Exercise objective: Which lines below contain the word "computer"? Copy each one.
Segment Start: Material for the task
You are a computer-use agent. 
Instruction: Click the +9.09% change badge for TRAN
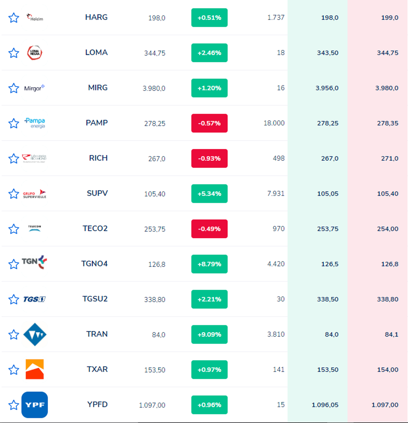tap(209, 334)
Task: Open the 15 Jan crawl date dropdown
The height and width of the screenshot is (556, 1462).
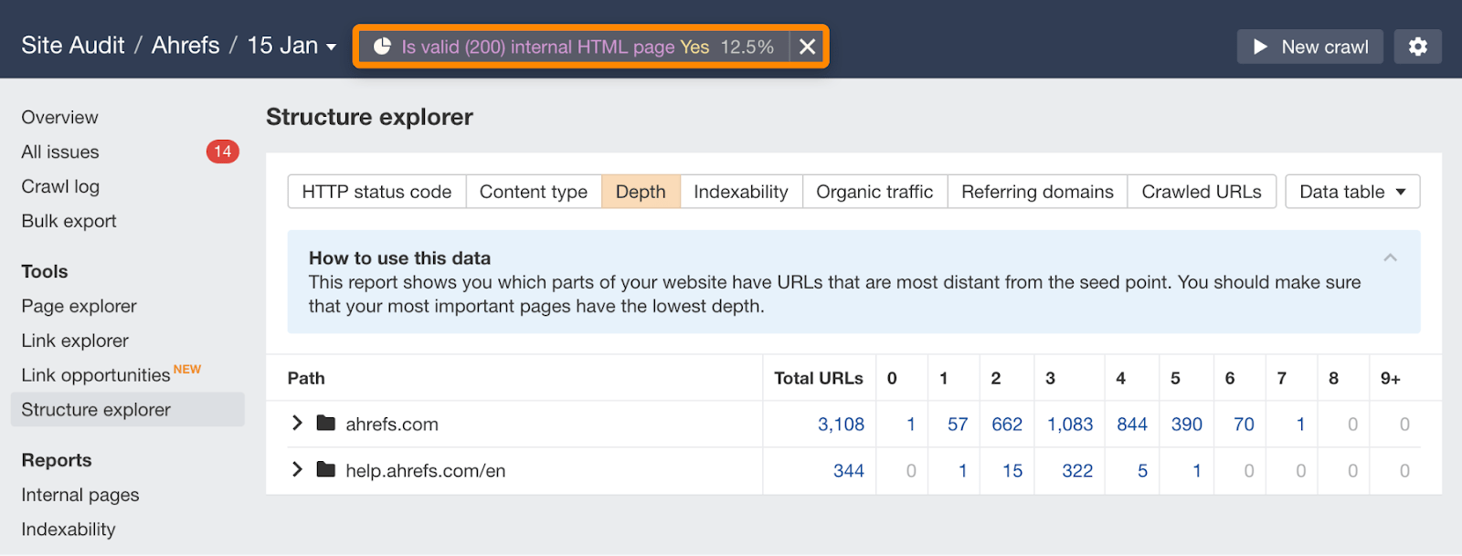Action: pos(291,46)
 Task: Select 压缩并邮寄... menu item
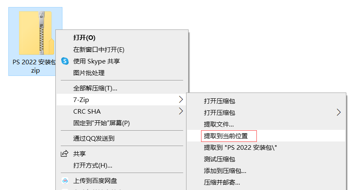(x=222, y=182)
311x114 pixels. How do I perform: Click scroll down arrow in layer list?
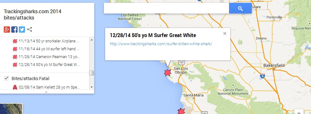(x=91, y=87)
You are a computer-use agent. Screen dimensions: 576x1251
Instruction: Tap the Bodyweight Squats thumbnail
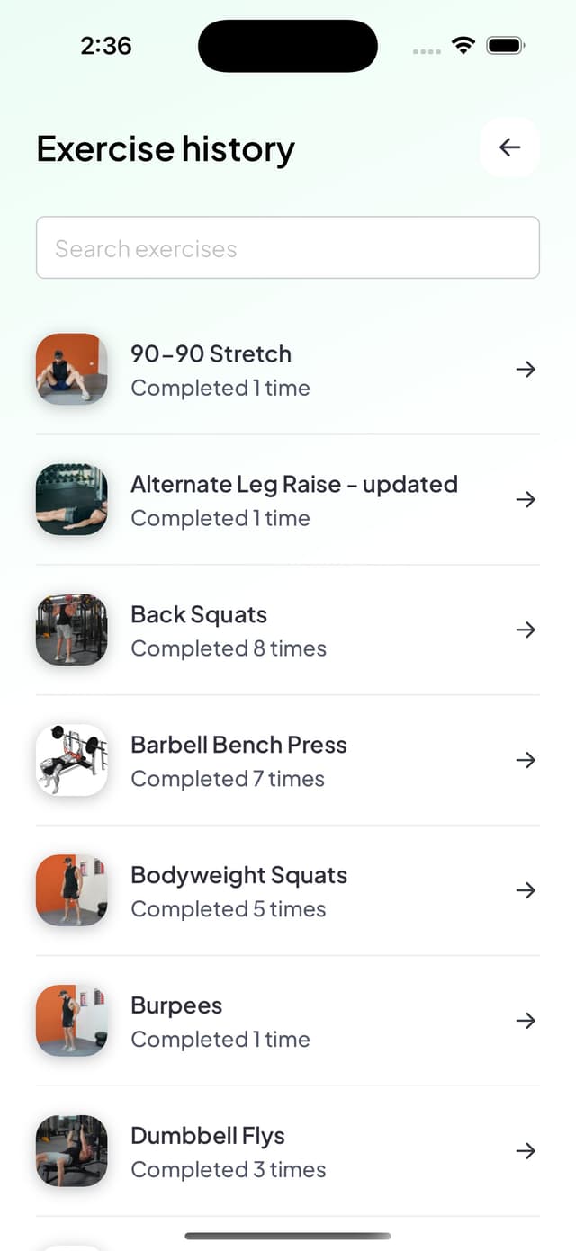click(71, 890)
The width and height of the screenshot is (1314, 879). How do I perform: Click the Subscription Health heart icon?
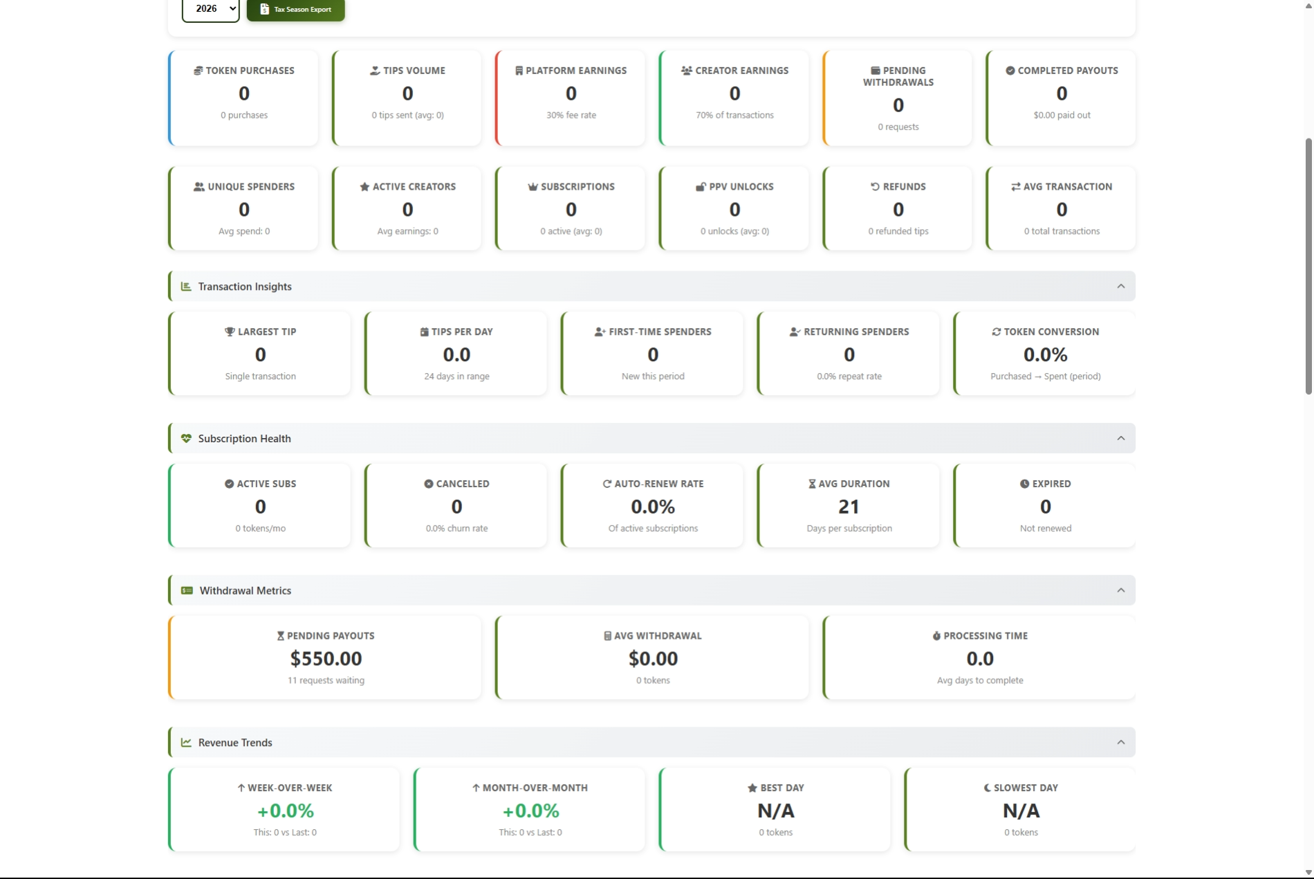point(186,439)
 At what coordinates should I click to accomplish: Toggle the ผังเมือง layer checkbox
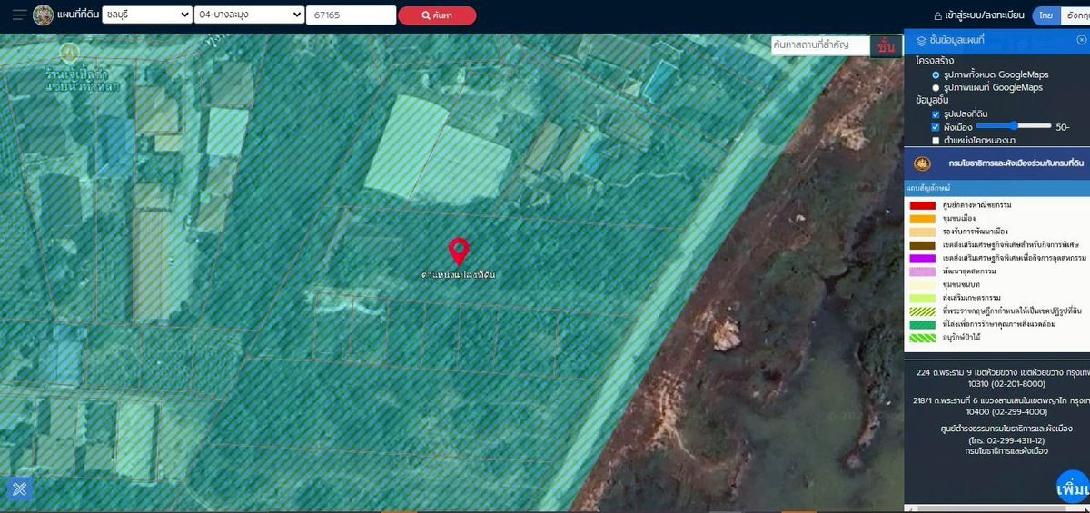(x=936, y=127)
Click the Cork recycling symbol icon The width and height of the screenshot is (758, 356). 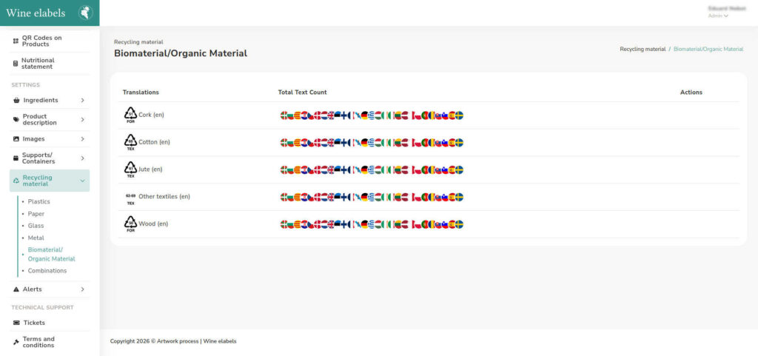coord(130,115)
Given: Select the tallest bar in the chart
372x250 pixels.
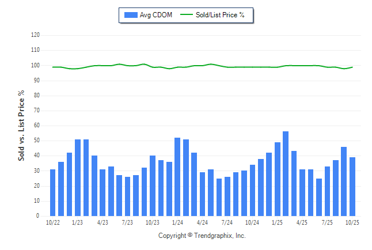Looking at the screenshot, I should [x=286, y=173].
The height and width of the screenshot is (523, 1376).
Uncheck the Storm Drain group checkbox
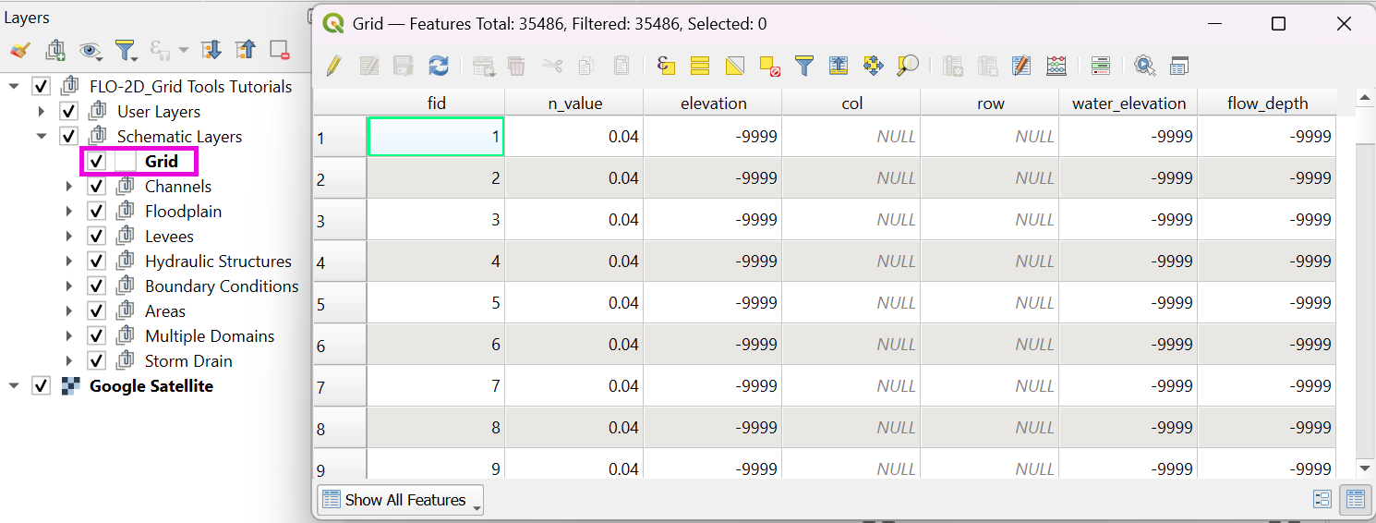point(96,361)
Segment End: Material for the task
Response to this task:
You are a computer-use agent. 
You are a computer-use agent. Screen dimensions: 576x1251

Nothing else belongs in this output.